REPUBLIKA.CO.ID, JAKARTA -- Dalam situasi darurat medis, seperti kasus henti jantung mendadak, waktu adalah penentu utama antara hidup dan mati. Menanggapi pentingnya kesiapan masyarakat, ahli penyakit dalam dan kardiovaskular, Dr dr Birry Karim, Sp.PD., K-KV., menekankan, menguasai teknik memberikan Bantuan Hidup Dasar (BHD) atau Basic Life Support (BLS) bukanlah hanya tanggung jawab tenaga medis, tetapi juga keterampilan vital yang harus dimiliki oleh masyarakat umum.
"Henti jantung (cardiac arrest) sebenarnya tidak selalu disebabkan oleh serangan jantung (heart attack). Apa saja gangguan yang tidak disebabkan serangan jantung? Contohnya banyak, ada penyakit yang disebut channelopathy, HOCM (Hypertrophic Obstructive Cardiomyopathy) yang sebenarnya adalah kelainan genetik," kata Birry dalam seminar kesehatan di Rumah Sakit Medistra, Jakarta, Selasa (10/12/2025).
Henti jantung dapat terjadi karena gangguan listrik atau irama jantung (aritmia), atau bisa terjadi karena kelainan genetik seperti HOCM bahkan pada orang yang tampak sehat. Obesitas dan sindrom metabolik dapat memicu aritmia, sering kali melalui komplikasi seperti Obstructive Sleep Apnea (OSA) atau gagal jantung kronis. Aritmia ditandai dengan detak jantung yang tidak normal atau tidak teratur.

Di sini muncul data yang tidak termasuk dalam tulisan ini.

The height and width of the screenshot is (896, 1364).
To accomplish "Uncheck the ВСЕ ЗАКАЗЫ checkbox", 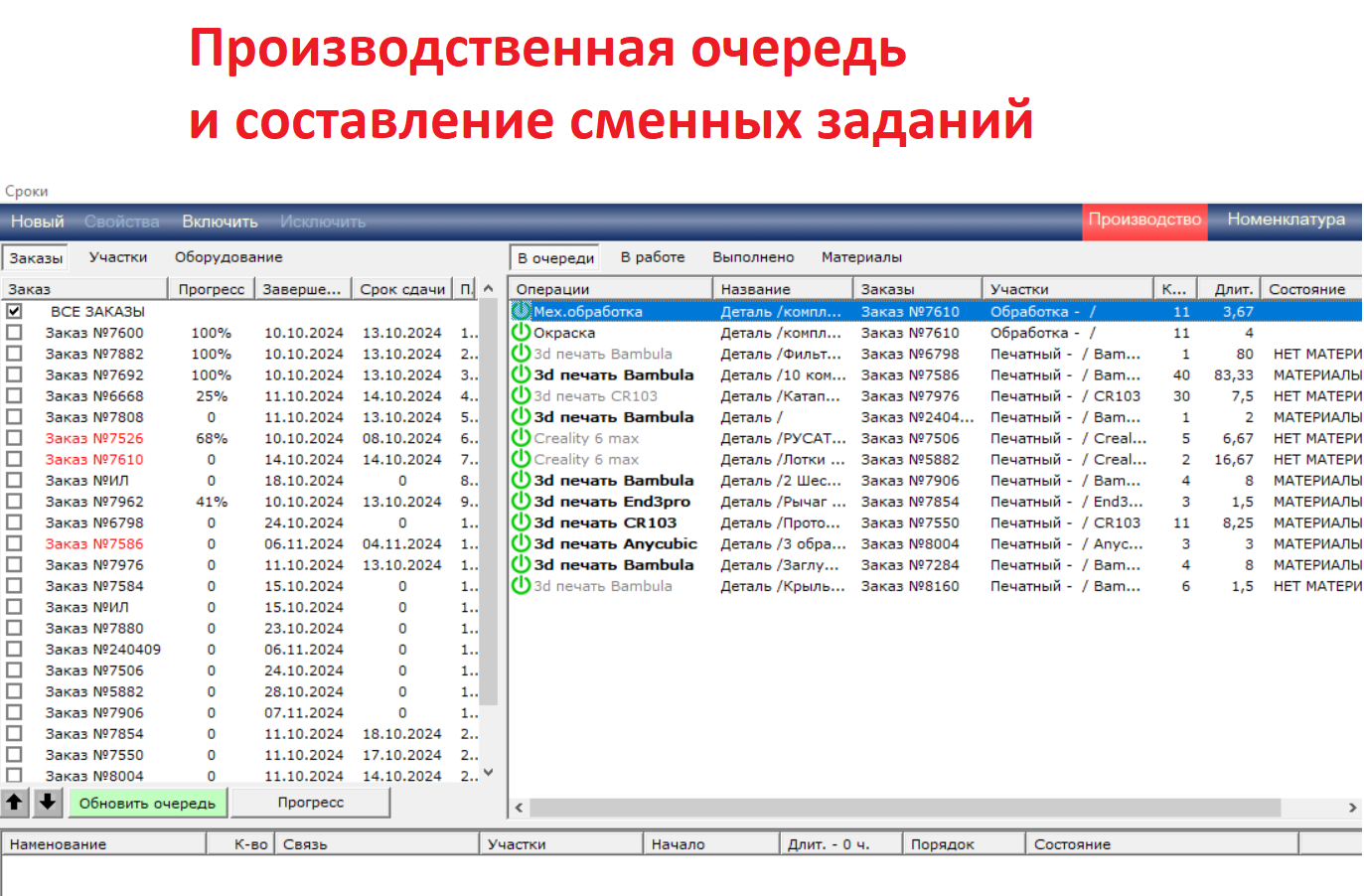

Kepala Departemen Kardiovaskular Rumah Sakit Cipto Mangunkusumo (RSCM) itu kemudian mengulas batas waktu kritis untuk memberikan pertolongan pertama jika melihat orang lain menghadapinya. "Kita hanya diberi waktu 10 detik untuk memulai RJP (Resusitasi Jantung Paru). Jika lebih dari 10 detik, oksigen tertunda yang jika pasien selamat, otak tidak mendapatkan oksigen, dan kualitas hidupnya berkurang," kata Birry.
Oleh karena itu, penguasaan protokol RJP kualitas tinggi (High-Quality CPR) menjadi kunci untuk menolongnya. Begitu melihat seseorang mengalami henti jantung, tidak bisa hanya menepuk-nepuknya saja, tapi harus dilakukan Resusitasi Jantung Paru yang benar dengan High-Quality CPR, tekan keras, tekan cepat.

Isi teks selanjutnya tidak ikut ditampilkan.